>>21431228>You can get charged with a felony or even a domestic terrorist charge for trying to expose factory farms or CAFOs. Clearly they have something to hide.Or maybe you'd just be trespassing on someone else's private and secure property, maybe to taint and contaminate their food industry products, introduce pathogens on your feet and clothes or intentionally poison the animal food supplies, or mess with their business model, durr. People break the law all the time when they use their ideals to justify it. What gives you the right to be there without being an employee worker. None. Your inability to see the entire picture should be punishable by law.

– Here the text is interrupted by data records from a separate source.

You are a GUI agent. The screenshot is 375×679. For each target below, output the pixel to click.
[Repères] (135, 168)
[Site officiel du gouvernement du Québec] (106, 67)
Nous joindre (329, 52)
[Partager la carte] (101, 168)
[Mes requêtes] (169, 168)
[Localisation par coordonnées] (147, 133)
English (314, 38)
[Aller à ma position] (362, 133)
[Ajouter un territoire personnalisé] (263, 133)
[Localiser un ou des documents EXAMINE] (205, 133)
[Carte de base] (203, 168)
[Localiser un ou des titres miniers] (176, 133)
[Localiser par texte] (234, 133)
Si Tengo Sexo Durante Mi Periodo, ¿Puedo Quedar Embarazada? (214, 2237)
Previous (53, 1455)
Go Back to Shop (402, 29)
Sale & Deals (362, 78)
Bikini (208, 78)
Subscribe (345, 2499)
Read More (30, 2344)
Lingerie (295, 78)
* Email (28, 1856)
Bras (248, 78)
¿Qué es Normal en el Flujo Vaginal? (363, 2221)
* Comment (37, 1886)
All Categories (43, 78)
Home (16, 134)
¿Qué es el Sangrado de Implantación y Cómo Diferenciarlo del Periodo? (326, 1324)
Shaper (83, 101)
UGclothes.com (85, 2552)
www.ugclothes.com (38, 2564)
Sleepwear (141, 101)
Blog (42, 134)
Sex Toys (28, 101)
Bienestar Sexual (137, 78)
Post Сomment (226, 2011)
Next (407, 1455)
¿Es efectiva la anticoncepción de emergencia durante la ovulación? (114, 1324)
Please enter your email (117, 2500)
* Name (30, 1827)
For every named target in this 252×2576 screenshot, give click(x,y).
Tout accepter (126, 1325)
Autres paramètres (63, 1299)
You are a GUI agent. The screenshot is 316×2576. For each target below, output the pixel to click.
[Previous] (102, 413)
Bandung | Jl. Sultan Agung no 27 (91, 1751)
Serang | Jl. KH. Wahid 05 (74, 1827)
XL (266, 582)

In my state, there are certainly egg chickens that are not free range, nor would I want them outside in the weather, the mud, and dubious conditions and ridiculous heat and humidity. Fans will blow around excrement. Free range would mean a greater need for antibiotics and sanitation changes, and I would not need to be introducing the risks of their fights and damages to each other, like happens when territories and roosters get involved. Animal welfare activists don't live in reality to see a whole picture. Get your own chicken coop is the answer, and then euthenize the unwanted chicks as the birds live and die in their short life cycles. Very short. It's neither feasible nor economical, but it's fine for occasional slaughter, and gifting.
The other animal farming is very light, maybe 6% of the overall state, which is nearly entirely agriculture. You'll see nearly all cattle have literal acres to graze but instead just park themselves near water and under trees to stay cool. They'll share land with agriculture.